• [Collected data]
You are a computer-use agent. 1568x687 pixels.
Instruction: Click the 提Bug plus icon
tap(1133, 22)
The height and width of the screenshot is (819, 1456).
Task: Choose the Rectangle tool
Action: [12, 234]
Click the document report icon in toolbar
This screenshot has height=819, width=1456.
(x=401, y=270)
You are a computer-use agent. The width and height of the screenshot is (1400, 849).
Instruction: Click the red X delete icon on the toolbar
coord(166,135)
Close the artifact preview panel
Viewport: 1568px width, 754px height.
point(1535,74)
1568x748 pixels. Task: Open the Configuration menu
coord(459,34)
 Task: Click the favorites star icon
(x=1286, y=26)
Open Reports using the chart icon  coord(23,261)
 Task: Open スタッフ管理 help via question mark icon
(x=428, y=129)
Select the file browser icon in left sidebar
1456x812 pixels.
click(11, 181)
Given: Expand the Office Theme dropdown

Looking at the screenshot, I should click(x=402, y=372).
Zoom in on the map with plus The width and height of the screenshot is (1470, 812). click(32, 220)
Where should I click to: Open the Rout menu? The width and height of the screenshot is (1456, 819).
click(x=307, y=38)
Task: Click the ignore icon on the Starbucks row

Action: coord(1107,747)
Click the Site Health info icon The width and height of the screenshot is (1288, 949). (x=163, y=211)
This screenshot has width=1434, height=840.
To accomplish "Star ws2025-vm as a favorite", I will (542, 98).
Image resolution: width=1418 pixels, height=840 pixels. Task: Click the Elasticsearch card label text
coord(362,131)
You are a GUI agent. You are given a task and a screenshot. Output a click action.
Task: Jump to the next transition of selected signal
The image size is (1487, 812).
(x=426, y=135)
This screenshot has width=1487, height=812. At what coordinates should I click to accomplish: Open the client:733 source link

• [About this exercise] All lines in the records with the string "accomplish" should be copied out.

• [Output of the exercise]
To accomplish "Star ws2025-vm as a favorite", I will (542, 98).
This screenshot has width=1487, height=812. At what coordinates should I click to accomplish: Open the client:733 source link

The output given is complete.